Arielle first hears of AIDS Lifecycle at one of SU Drama’s Wednesday “labs”. She hears stories of comradery, emotional bonding and, most importantly, charitable achievement. She decides to participate.
When she takes on the challenge, she is not what even she would call “Athletic”. Slight in stature and creatively occupied most of the time, Arielle perhaps never thought of biking across a state. It just was not a focus of hers when she was younger but the opportunity inspires in her an unstoppable need to Bike.
She signs up to race.
She has to raise a lot of money in order to participate.
She has to train her body to do things she has never done before.
From a passion that came seemingly out of nowhere, she builds her body into a tool for achievement and the achievement is a selfless fundraising event on the other side of the country.
When we are in the UK, Arielle has just finished her third AIDS Lifecycle.
She met a man while she was riding.
They have just begun to date.
I wonder instantly if this is it, this is Arielle becoming “Arielle and some guy” and now I am truly the last single woman on the planet.
Up until now, Arielle and I have shared in our lack of romantic history but when she tells me that she has found a man she really likes a lot I do not articulate my reaction to Arielle but I feel a selfish distance from her.
I don’t really know why.
Arielle and I are not as close as we were in our Freshman year.
I am no longer in school with her. I have transferred out of Syracuse.
I did not finish my acting education because of a very bad depression which pulled my focus far away from theatre and acting, convincing me to leave. I have visited Syracuse since leaving the program but friendships require presence and presence is almost impossibly physical. I have become less of a friend.
Her romance feels scary.
What if she also becomes less of a friend—
Arielle is staying in London after our trip.
Syracuse has a semester of study there for theatre students and a good portion of Juniors end up participating. I fly home alone. I cry on the plane.
While in London, Arielle sends in an audition tape to Syracuse Stage, the affiliate regional theatre at Syracuse Drama. She auditions for the part of Anne Frank. She is given the role. I go to see her perform in the show. It is of course great.
It is the last time I visit Syracuse.
I really like talking to Arielle.
I like hearing about her million things she does in a day, her husband, her dog. I like asking about her siblings and her wonderful parents.
I like watching her speak because as she’s speaking she is listening, paying attention to me even more than she is paying attention to her own story or excitement.
Even drinking coffee with Arielle, I miss her very much.

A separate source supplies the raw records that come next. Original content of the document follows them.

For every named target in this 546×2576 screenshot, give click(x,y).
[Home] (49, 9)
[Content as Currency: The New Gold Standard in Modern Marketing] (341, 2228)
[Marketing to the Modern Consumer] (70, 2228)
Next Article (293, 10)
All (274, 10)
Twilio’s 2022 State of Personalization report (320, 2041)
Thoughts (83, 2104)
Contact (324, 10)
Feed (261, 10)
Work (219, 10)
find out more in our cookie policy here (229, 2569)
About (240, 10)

I no longer hope to live in New York City the same way I did when I was much younger but sometimes I wonder if I will ever live near Arielle again or if we will just keep having conversational coffee every few years in Lower Manhattan.
I write my first play in our dorm.
While writing I sit in my dorm a lot.
I pull focus from my play to write short stories.
I read Arielle a little bit of a story.
“Maybe you’re a writer,” says Arielle.
I have given up on being anything.
But maybe I’m a writer, says Arielle.
Arielle and I pack our bags of things we need and we leave our little table in the New York café.
Arielle continues on to her task of making everything better because she just can.
I hurry back to the hotel.
New York City is a blur thanks to my hurry. Thanks, to my tears.